Start

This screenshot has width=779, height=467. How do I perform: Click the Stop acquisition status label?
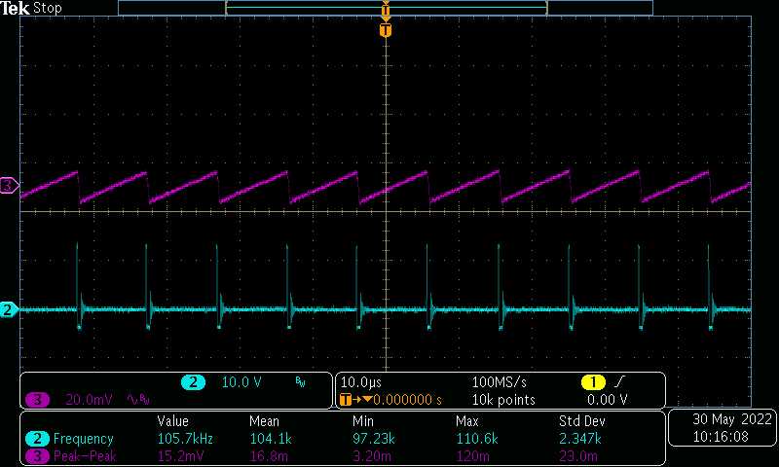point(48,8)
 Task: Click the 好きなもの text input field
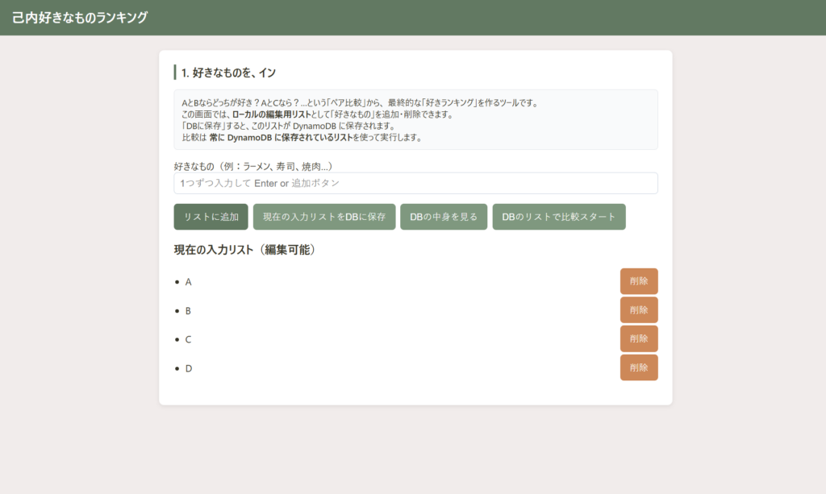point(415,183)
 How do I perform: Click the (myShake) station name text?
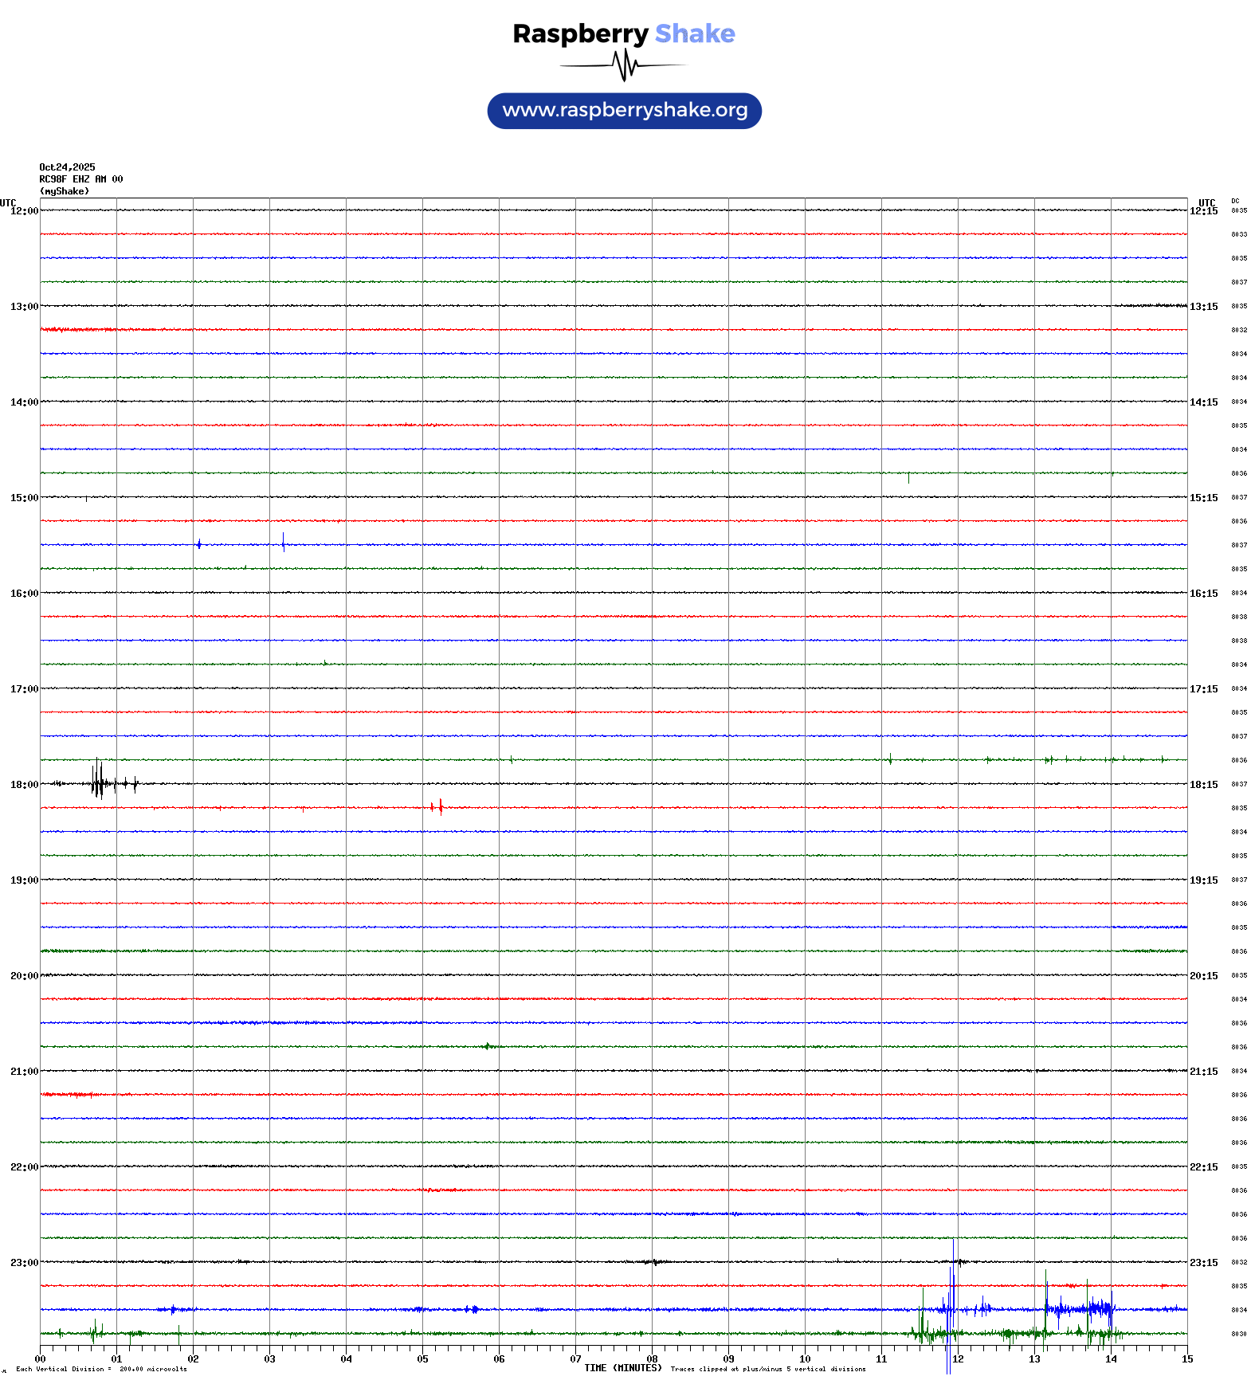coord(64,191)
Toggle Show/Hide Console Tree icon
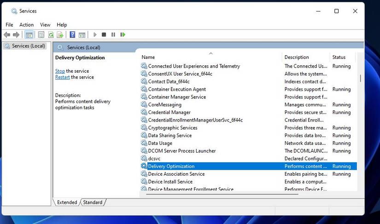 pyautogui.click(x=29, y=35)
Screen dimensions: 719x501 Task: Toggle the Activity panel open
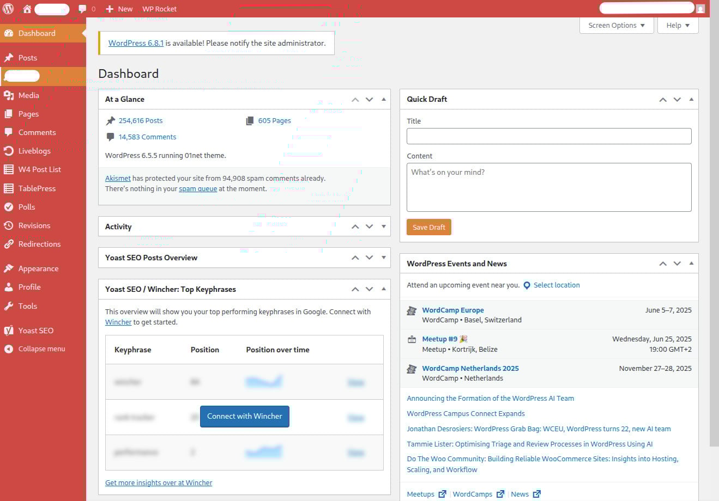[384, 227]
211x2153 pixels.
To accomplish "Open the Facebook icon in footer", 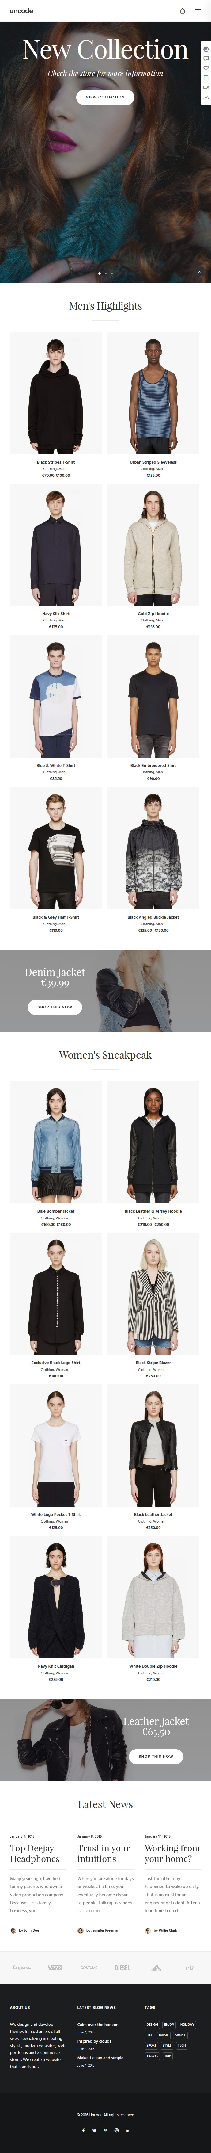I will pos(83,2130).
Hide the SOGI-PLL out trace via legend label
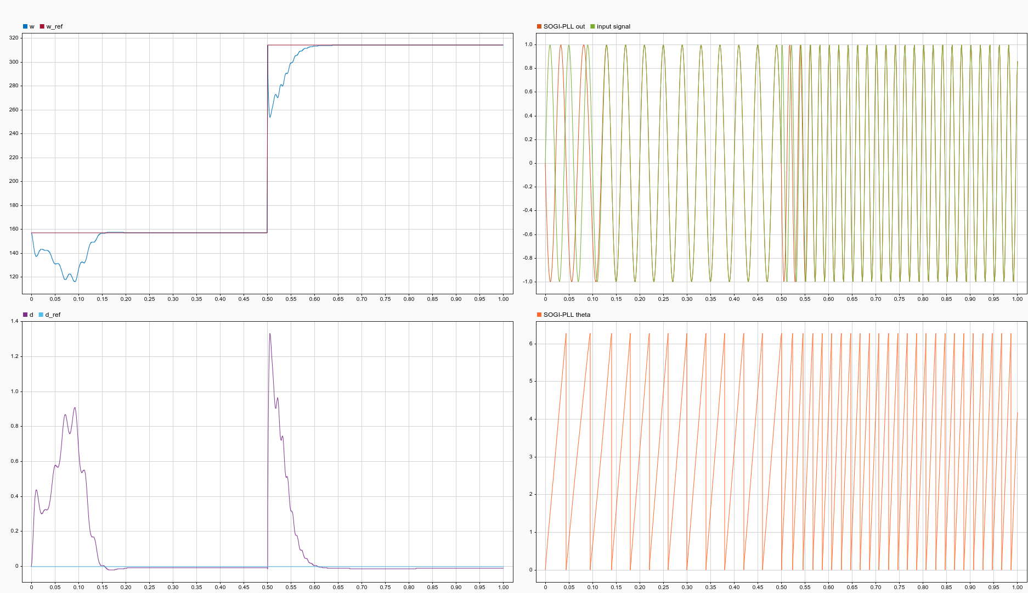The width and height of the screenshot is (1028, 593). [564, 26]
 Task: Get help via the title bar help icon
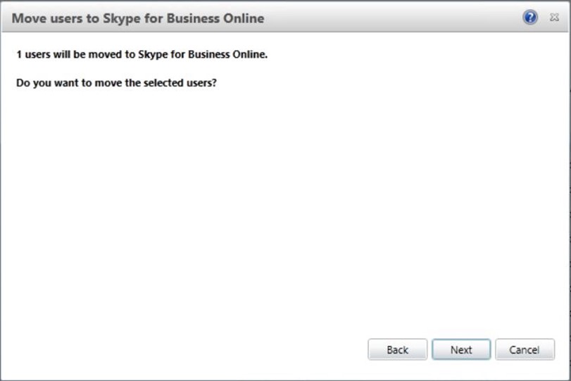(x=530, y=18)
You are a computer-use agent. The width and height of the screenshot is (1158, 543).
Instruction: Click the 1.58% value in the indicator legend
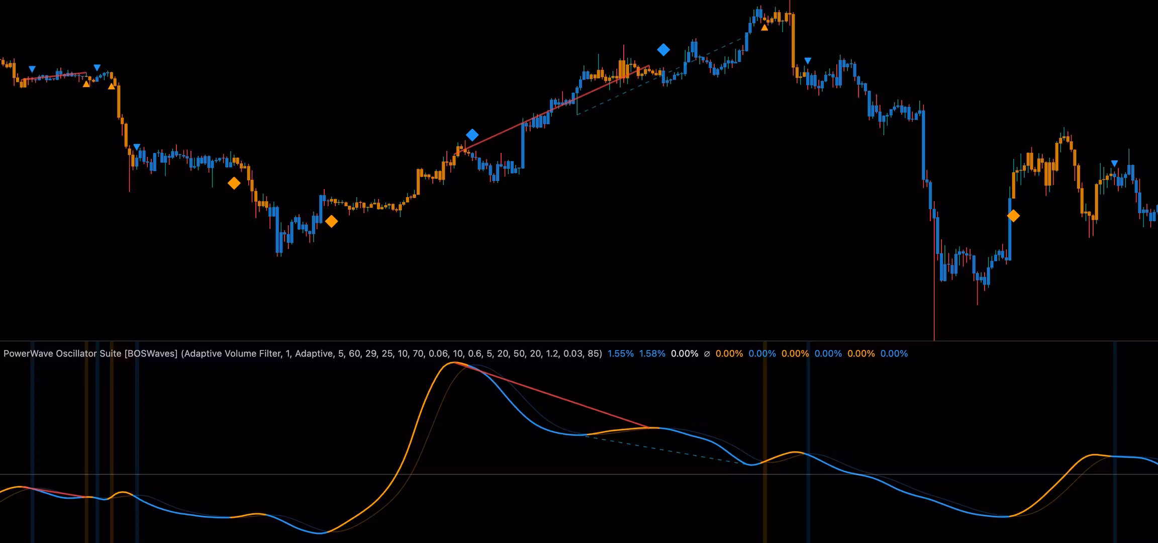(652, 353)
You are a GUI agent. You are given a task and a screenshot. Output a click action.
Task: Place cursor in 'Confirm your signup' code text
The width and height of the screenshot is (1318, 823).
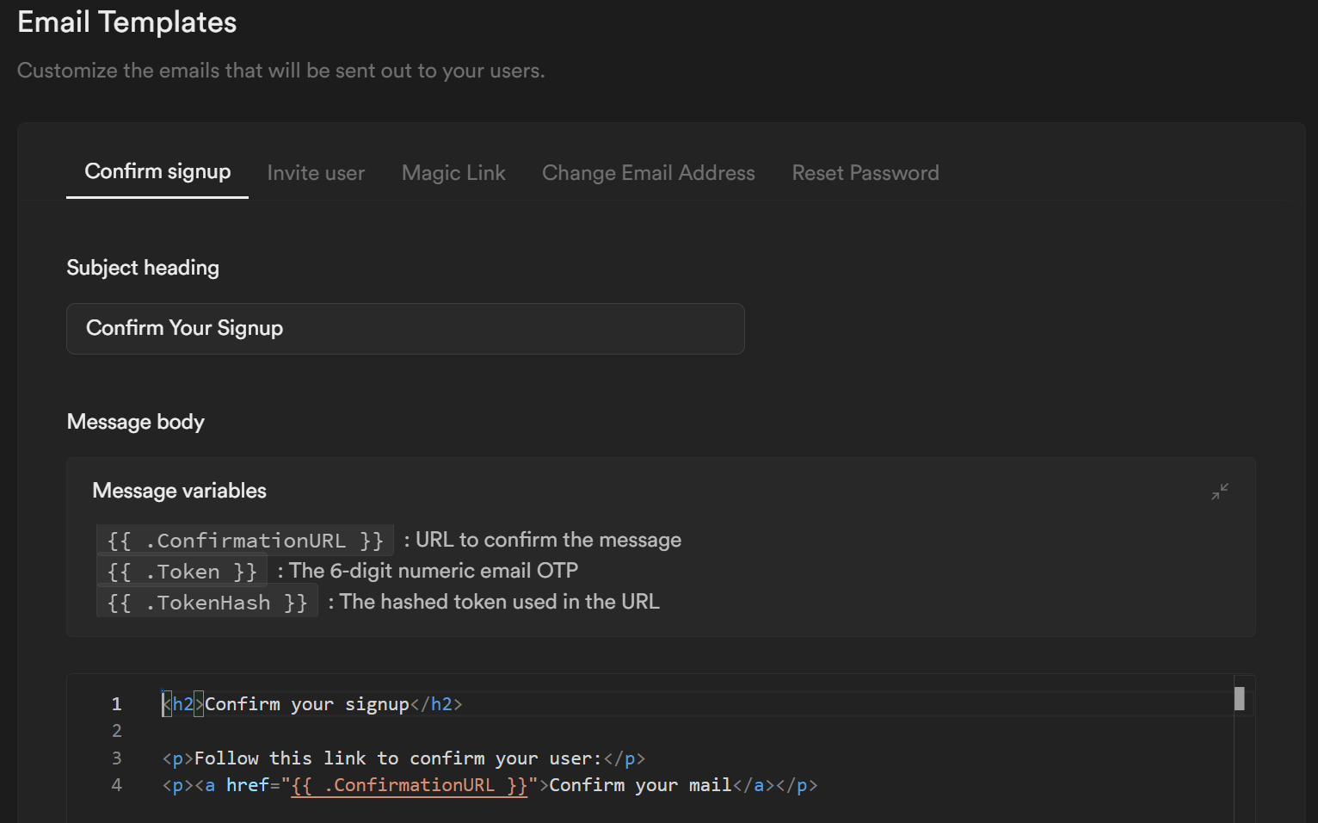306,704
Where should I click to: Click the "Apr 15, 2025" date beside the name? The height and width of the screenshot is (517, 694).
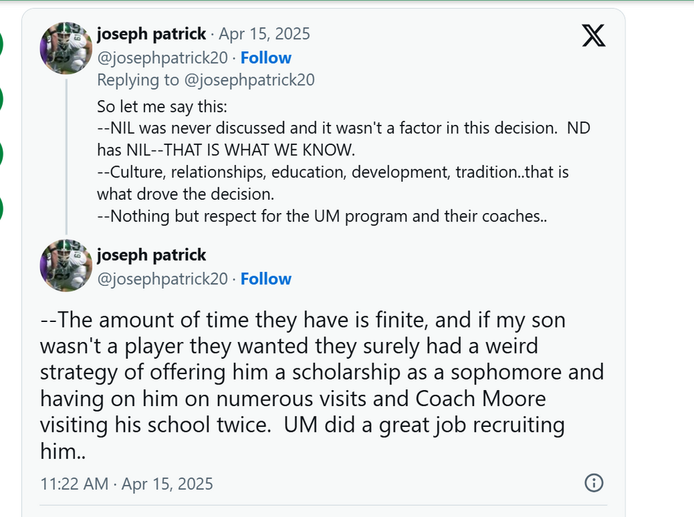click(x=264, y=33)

End

> **Task**
Count the lines above that contain the word "text", treating uppercase and lowercase as different. Reply with the number alone.

> **Response to this exercise**
3